■ Exercise
Answer each question below from the article on XL's life reinsurance transaction.
(a) In which year did XL announce the run-off of its life reinsurance business?
(b) How much in additional share buybacks in 2014 does XL's chief financial officer expect beyond amounts previously contemplated?
(c) According to the Nomura Securities analyst, approximately how large is the hit to 3/31/14 book value?

XL said that at the completion of the transaction, XL Life Reinsurance will reinsure the majority of XL's life reinsurance business via 100% quota share reinsurance. “This transaction covers a substantial portion of XL's life reinsurance reserves,” said XL in a statement. XL announced the run-off of its life reinsurance business in 2009.
According to XL, GreyCastle Holdings Ltd. is “a newly-formed Bermuda company whose shareholders include large family offices and university endowments that are long-term investors.”
“While complex, as driven by the nature of our life reinsurance businesses and our objective of maximizing value for XL shareholders, the real benefit of this transaction is clear and simple: XL has now dealt with the vast majority of its life reinsurance business, and has thereby taken another strong step forward in its drive to deliver top-quintile return on equity and book value growth from its core property and casualty operations,” said XL CEO Mike McGavick in the statement.
XL said that as of March 31, it had total U.S. GAAP policy benefit reserves relating to its life operations of approximately $4.8 billion. Upon completion of the transaction, XL will retain approximately $438 million of reserves related to disability, accident and health policies and U.S. term assurance in its Life operations segment and will record a reinsurance recoverable from XLLR of $4.4 billion.
“This transaction meaningfully reduces the risk profile of the company, which gives us additional flexibility to pursue capital management initiatives, including an expectation of buying back an additional $300 million of shares in 2014 over amounts previously contemplated,” said Peter Porrino, executive vice president and chief financial officer of XL, in the statement.
XL said the transaction is expected to be completed in the second quarter of 2014 subject to regulatory approval.
An insurance analyst took a favorable view of the transaction.
“The hit to 3/31/14 book value is approximately 5%, but we view that a cleaner balance sheet and a higher companywide ROE over time, which better reflects the ongoing business, make the transaction worthwhile,” said Cliff Gallant, an analyst at Nomura Securities International Inc. in San Francisco, in a research note.

■ Entries supplied

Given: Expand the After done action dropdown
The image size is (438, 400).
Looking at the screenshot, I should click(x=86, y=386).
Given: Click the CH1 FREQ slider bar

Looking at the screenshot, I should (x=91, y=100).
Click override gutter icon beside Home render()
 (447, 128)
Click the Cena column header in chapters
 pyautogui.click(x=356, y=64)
* * *
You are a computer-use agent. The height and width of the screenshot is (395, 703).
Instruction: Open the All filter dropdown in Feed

■ Solution to the problem
(a) 2009
(b) $300 million
(c) Approximately 5%